▶ **DIRECTIONS FOR THIS TASK**: Look through the data below and return each line where "agent" appears.
[PROVIDED DATA — start]
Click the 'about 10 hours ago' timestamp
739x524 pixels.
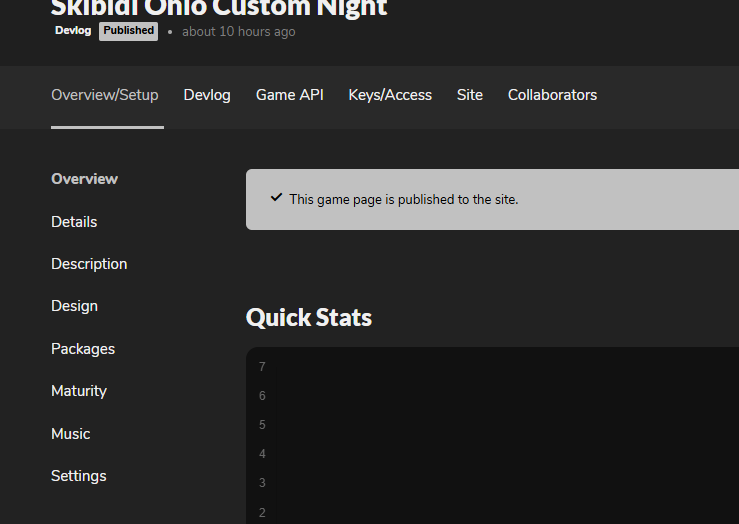pos(238,32)
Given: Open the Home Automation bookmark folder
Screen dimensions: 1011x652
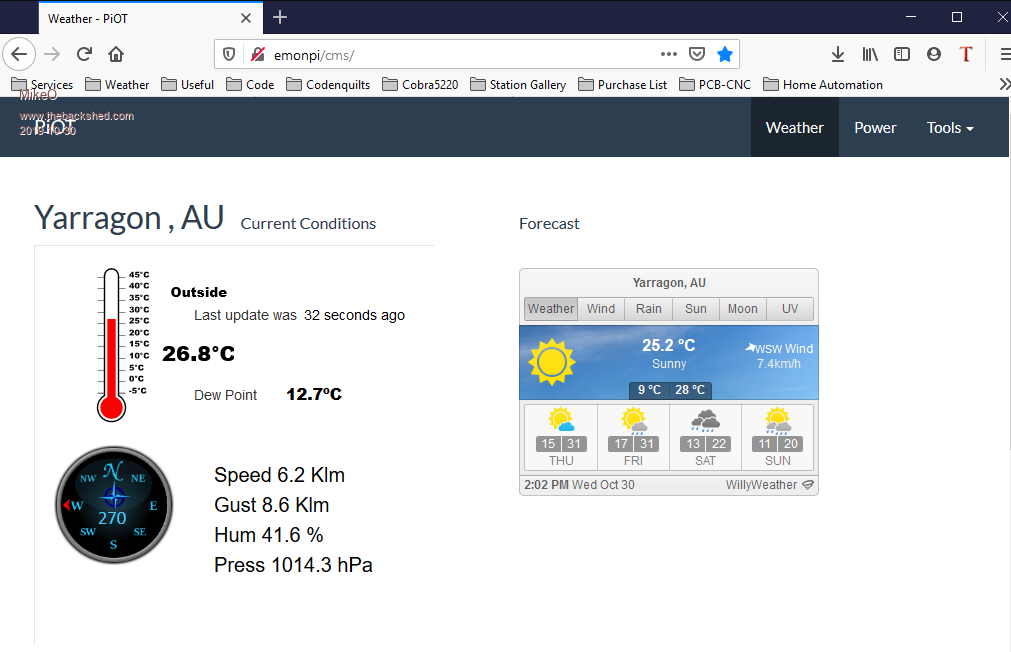Looking at the screenshot, I should pyautogui.click(x=823, y=85).
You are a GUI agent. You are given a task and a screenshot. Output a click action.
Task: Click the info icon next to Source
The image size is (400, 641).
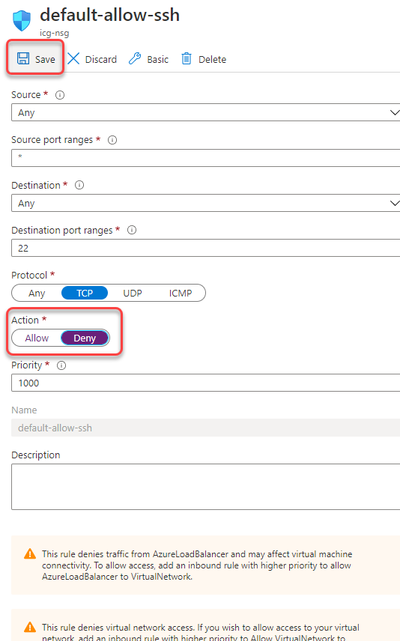coord(60,95)
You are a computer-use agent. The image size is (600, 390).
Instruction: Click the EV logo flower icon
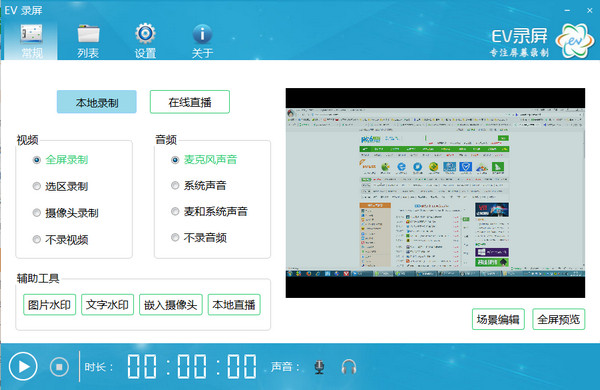pyautogui.click(x=575, y=40)
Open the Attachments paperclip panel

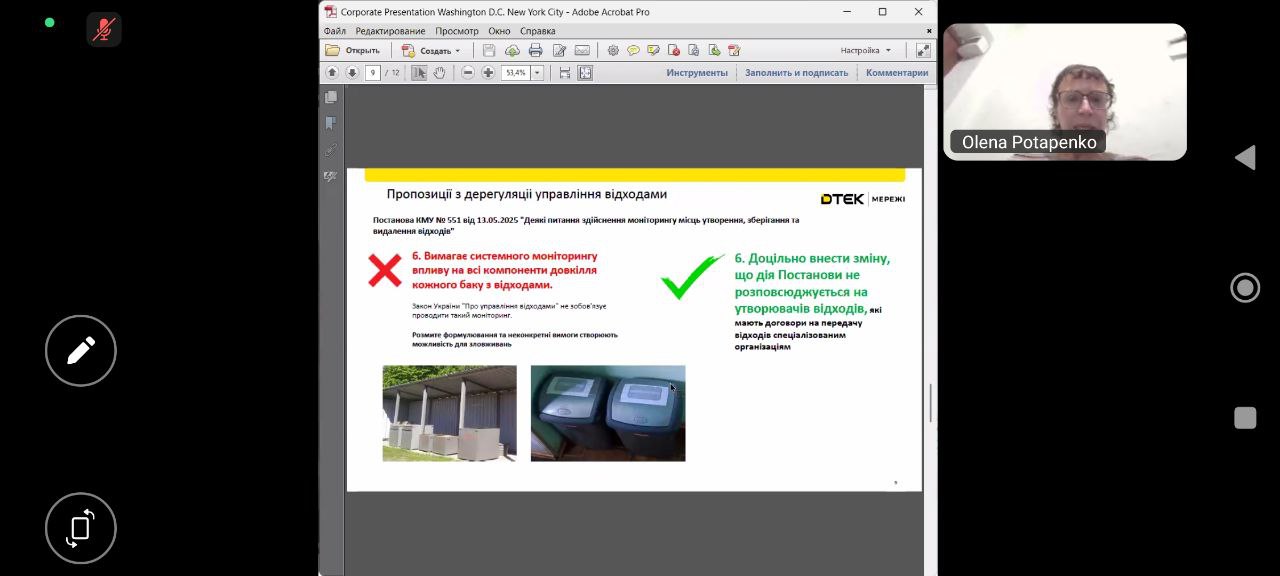331,150
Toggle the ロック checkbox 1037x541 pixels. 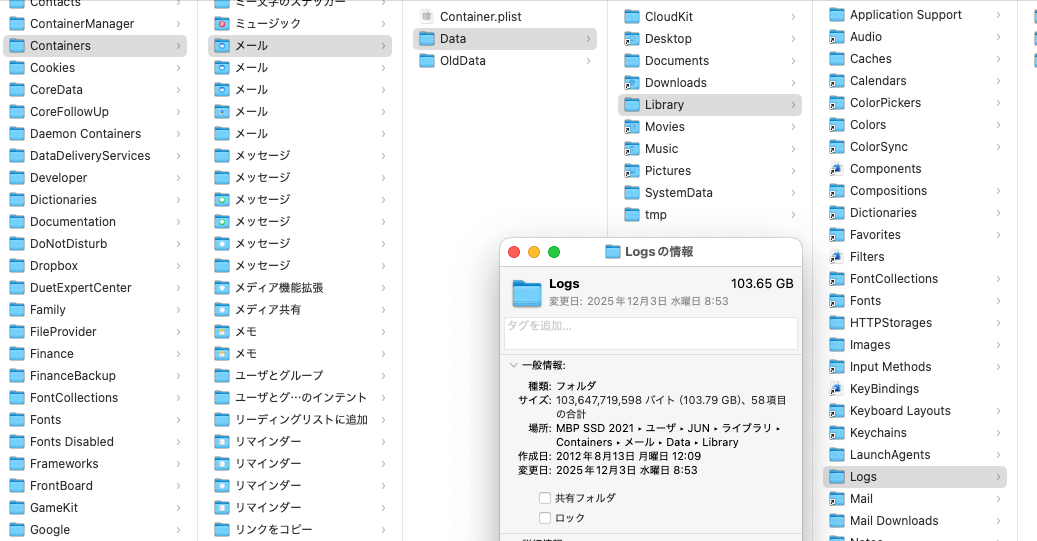[545, 518]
[PROVIDED DATA — finish]
▶ **RESULT OF THE EXERCISE**:
You are a GUI agent. You are given a task and a screenshot. Output a click action.
You are a computer-use agent. The image size is (600, 390).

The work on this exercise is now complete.